• _What to produce_
Leave every picture out and print exactly the lines that run from the one containing "Instruction: Open 管理控制台 in the top navigation" to the end of the listing.

• _Data for this exercise_
*** Block opens ***

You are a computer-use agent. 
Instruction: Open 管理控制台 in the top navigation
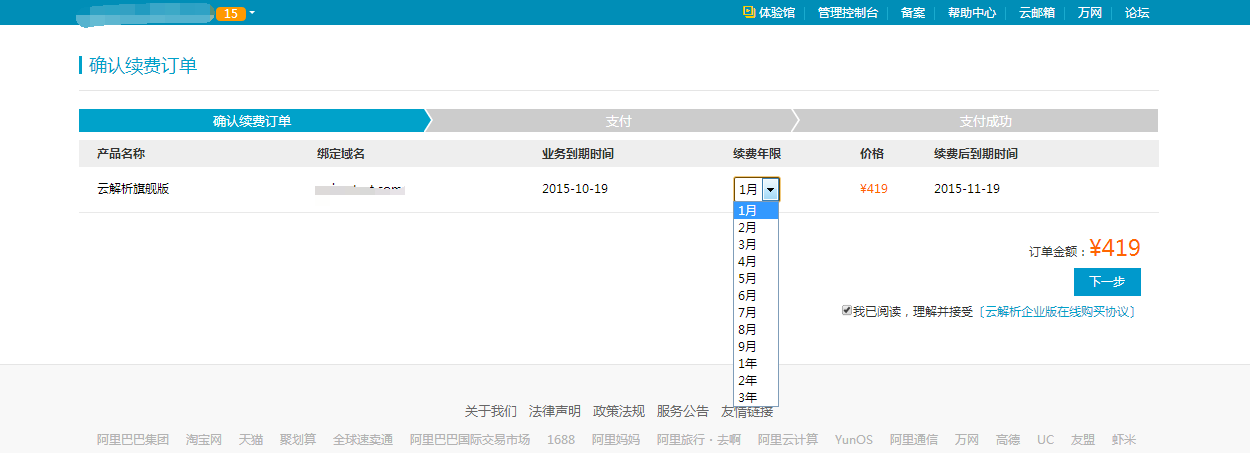(x=847, y=13)
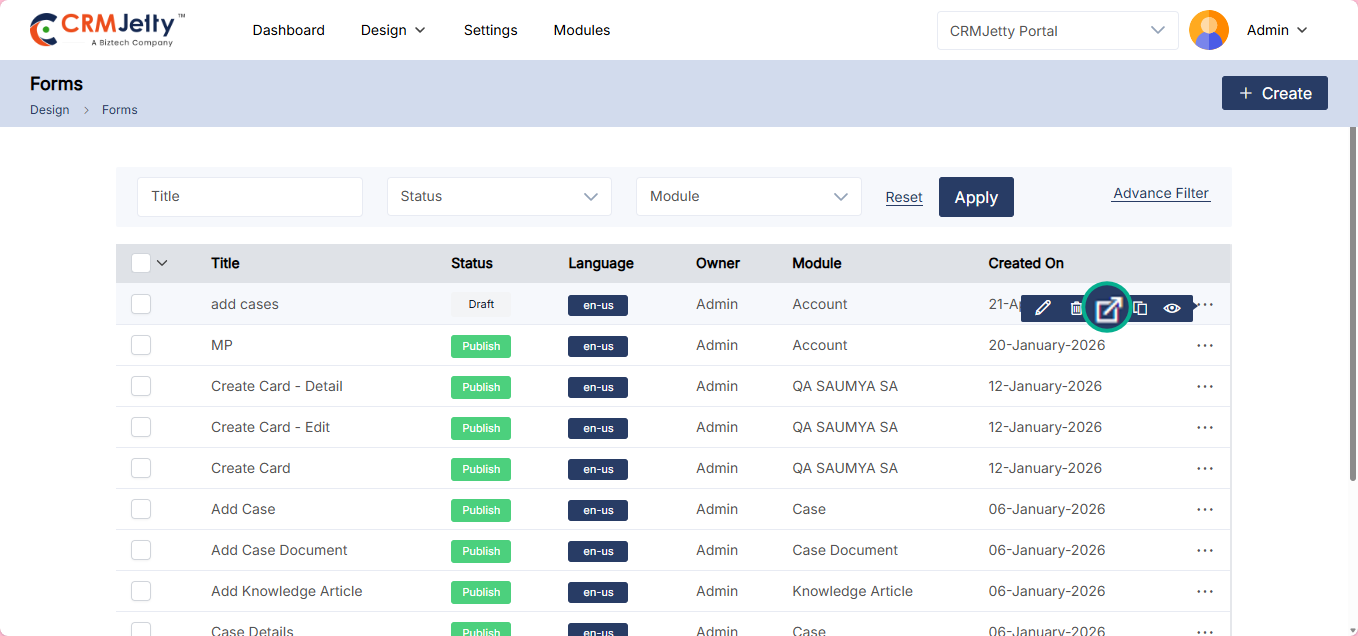Click into the Title filter input field

250,197

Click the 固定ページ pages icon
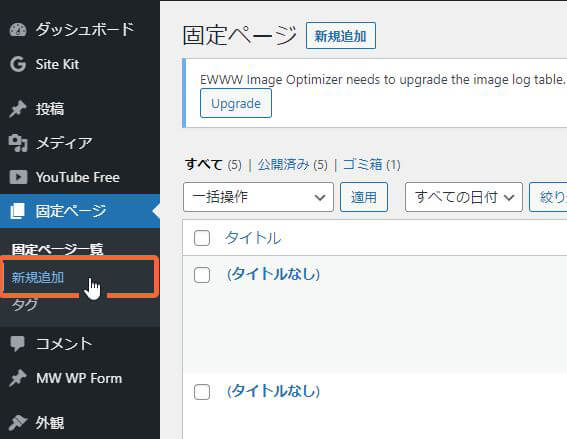point(18,211)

*** Block closes ***

• _Answer to the exercise_
Instruction: Open 管理控制台 in the top navigation
(x=847, y=13)
Click into the Title filter input field

250,197

Click the 固定ページ pages icon
point(18,211)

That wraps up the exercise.